Fezzey often made statements along the lines of “what’s good for the community is good for business.” In WJR, he realized that he had a 50,000 watt asset that could bring the community together and make money for its parent corporation at the same time. It was not one or the other, as it seems to be so often in this age. WJR was a very high-billing radio station and a very community-connected one. That feels like an endangered species today.
Here’s an example. More than a decade ago, I represented a national corporation that had formed a national partnership with an anti-drug organization. They wanted Detroit to be a pilot market to host a local “town hall” meeting on “keeping our communities drug free.” They wanted local broadcast media as partners. I called Mike, who I didn’t know as well at that time as I would later, and he immediately said “yes,” on the phone, to WJR giving up an hour of time to air the forum, with one of its talk personalities as its moderator. There were no corporate approvals needed and no meetings to plan meetings about it. Could that happen today? It doesn’t seem like it.

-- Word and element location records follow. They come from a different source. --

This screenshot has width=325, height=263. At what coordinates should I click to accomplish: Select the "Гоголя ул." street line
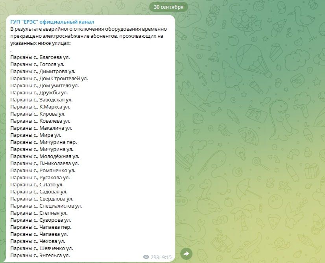click(37, 64)
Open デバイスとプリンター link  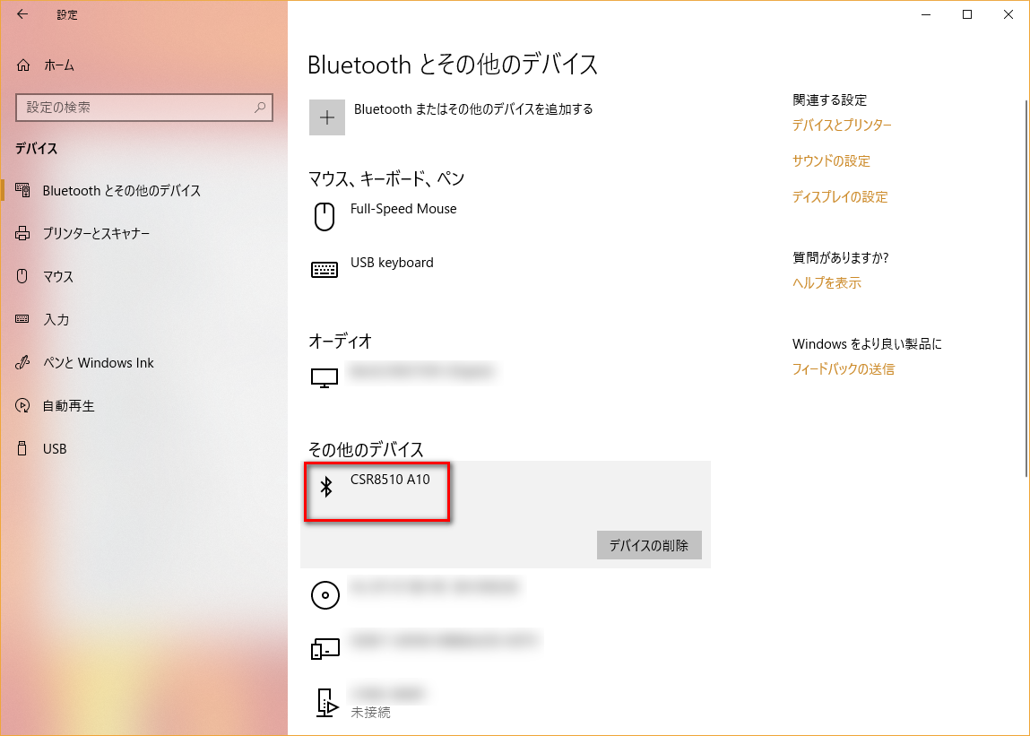(x=842, y=126)
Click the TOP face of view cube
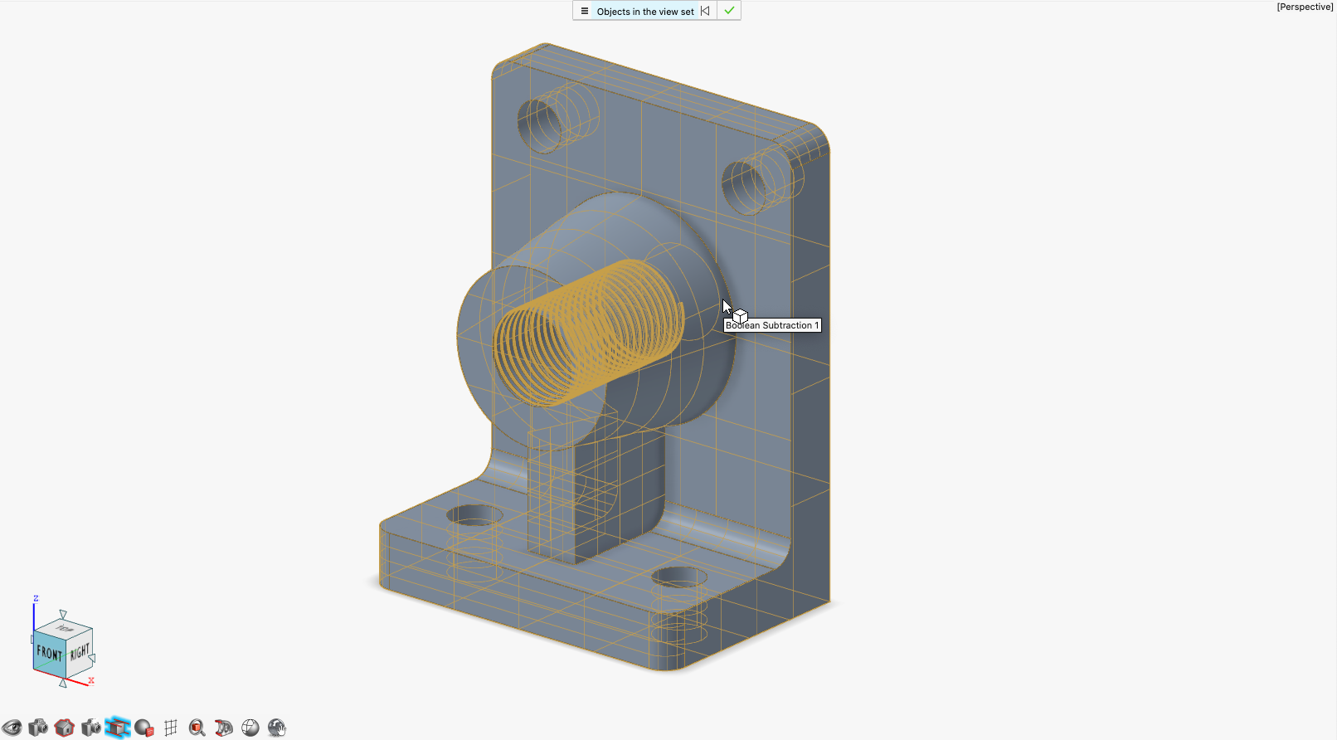Screen dimensions: 1337x740 pyautogui.click(x=65, y=628)
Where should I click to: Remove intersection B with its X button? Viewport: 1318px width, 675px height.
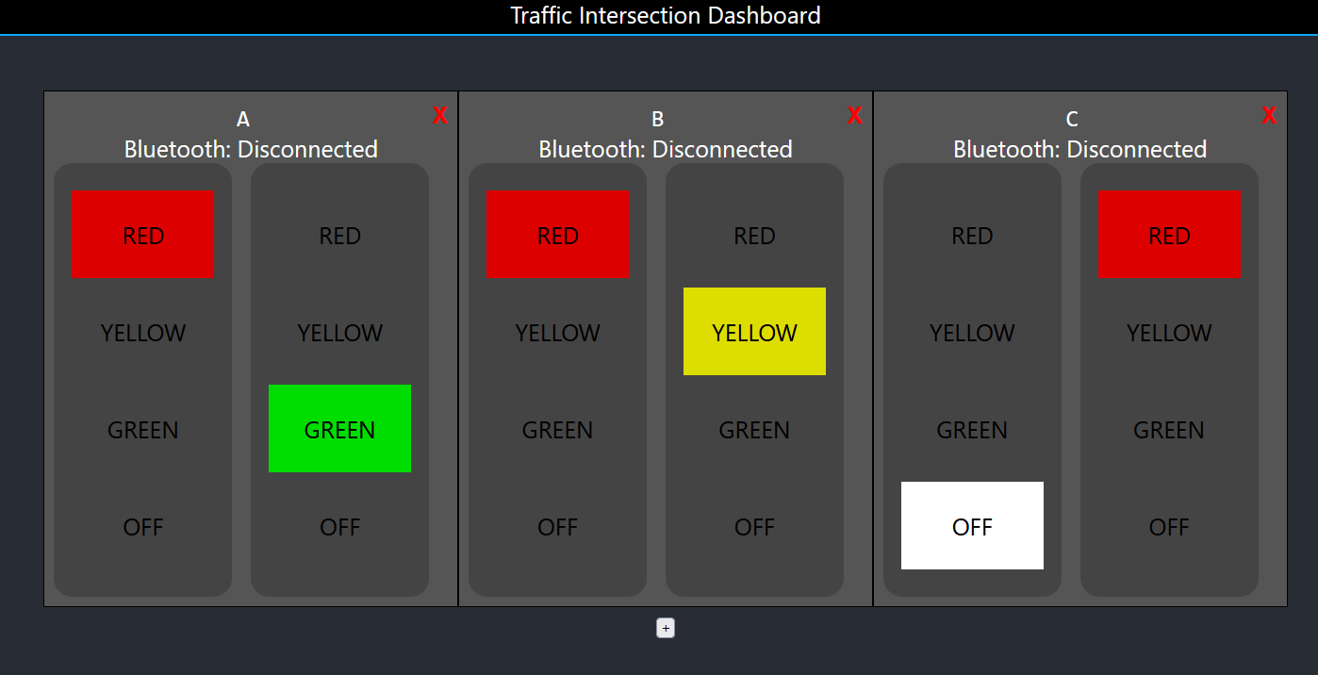coord(855,115)
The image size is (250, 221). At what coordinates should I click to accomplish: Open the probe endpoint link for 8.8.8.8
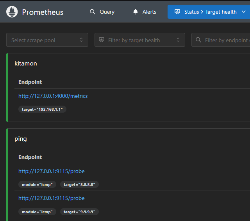(52, 171)
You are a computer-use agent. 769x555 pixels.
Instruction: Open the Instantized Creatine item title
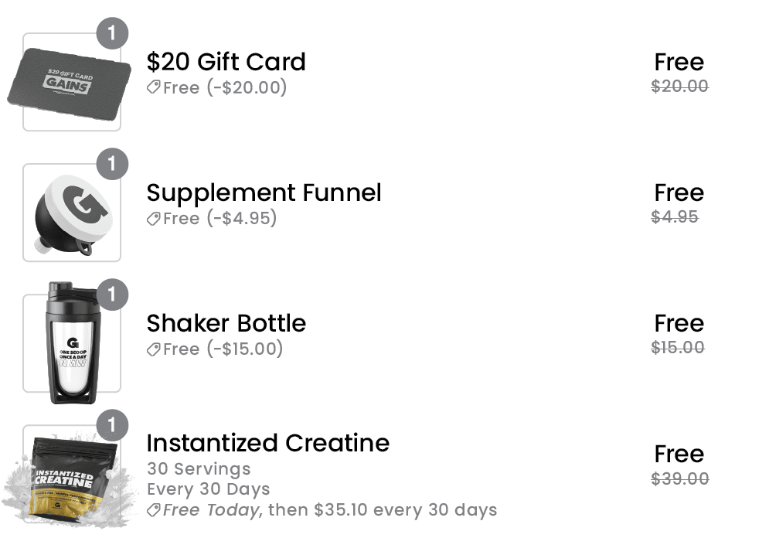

In this age of corporate mandates, syndication, automation, voice tracking, cost cutting, click baiting and ratings grabbing, how much community involvement do we really see from local media? Not much. How many local media executives do we see sitting on community boards, as Fezzey did so passionately? Very few. How many local media executives can pick up the phone and put coalitions and projects together, as Fezzey did so often? Very few, if any.
After Mike surprisingly (even to him) left radio and became a regional president of a bank, because he saw an opportunity to “do more good” helping Michigan out of The Great Recession with business access to capital, he went “off script” and spoke about his values, rather than just a company pitch, to a business group session I helped put together for him. In the October 2011 speech, he credited former Capital Cities Communications executive Dan Burke with teaching him how business and community can go together. I remember Mike saying, “If you focus on doing business the right way, the profits will come.” I related that to our values and culture at Tanner Friedman and it felt validating and reassuring. Later that day, Burke passed away. Now that we have lost both Fezzey and Burke, who will fill their void in media? If trends continue the way they are, it will be a missed opportunity for so many.